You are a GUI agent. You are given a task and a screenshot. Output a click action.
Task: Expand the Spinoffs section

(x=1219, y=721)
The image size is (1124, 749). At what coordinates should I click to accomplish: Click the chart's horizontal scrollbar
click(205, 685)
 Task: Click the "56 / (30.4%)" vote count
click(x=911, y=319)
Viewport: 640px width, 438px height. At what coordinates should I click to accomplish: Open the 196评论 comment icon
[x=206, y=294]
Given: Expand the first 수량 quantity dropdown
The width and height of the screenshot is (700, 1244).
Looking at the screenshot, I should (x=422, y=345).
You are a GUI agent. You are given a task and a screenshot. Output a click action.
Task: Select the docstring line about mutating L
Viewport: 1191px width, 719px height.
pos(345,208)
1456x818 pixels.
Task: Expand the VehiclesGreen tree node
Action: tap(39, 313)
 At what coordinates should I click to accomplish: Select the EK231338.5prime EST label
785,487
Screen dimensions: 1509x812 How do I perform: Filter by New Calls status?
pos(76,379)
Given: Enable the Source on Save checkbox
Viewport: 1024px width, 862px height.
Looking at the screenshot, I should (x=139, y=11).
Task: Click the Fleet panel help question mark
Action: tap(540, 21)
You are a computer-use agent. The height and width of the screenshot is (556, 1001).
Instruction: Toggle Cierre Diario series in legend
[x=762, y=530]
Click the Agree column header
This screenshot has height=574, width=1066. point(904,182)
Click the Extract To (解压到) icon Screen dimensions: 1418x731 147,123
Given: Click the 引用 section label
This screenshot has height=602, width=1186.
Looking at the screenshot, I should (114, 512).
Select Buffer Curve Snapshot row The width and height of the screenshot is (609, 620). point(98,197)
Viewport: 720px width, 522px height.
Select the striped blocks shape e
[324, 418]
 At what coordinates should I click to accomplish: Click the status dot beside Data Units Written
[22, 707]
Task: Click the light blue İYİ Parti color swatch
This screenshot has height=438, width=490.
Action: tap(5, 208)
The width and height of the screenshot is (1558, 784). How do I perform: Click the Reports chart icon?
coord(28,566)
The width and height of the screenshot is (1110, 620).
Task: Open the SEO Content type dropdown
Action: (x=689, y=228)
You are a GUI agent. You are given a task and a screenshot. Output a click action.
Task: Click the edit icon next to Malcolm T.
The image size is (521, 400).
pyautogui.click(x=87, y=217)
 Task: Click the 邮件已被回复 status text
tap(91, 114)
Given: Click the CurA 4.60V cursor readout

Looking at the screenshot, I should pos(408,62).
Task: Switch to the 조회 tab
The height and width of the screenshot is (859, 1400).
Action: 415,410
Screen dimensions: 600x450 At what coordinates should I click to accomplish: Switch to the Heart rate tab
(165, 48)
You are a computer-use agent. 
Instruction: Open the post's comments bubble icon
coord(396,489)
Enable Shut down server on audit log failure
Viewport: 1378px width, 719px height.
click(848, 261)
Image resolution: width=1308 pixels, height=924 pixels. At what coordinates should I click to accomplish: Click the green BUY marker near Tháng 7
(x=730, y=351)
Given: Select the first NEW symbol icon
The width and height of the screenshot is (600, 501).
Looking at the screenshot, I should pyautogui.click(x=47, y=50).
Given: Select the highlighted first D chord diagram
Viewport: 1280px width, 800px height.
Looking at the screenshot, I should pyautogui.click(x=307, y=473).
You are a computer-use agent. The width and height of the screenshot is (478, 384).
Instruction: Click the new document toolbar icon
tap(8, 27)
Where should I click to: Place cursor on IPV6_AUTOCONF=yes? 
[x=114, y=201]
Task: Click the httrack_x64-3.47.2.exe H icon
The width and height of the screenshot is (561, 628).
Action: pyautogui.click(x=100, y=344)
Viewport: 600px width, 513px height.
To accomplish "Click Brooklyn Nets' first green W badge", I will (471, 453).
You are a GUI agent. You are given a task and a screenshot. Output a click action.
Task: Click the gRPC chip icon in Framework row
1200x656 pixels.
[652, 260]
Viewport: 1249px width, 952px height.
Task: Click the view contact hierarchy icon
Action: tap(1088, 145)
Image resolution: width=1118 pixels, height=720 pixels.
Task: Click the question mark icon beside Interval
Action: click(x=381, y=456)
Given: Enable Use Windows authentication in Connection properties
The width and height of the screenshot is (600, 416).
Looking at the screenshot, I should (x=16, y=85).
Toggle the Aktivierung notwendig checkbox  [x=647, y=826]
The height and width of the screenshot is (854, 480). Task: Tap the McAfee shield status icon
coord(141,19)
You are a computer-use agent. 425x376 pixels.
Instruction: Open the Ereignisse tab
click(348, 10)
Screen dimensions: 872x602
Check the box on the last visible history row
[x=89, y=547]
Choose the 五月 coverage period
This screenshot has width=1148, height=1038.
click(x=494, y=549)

■ ■ ■ ■ ■ ■ ■

### Work task
Say how many lines in the records hold the word "checkbox", giving the number by itself.

### Task answer
2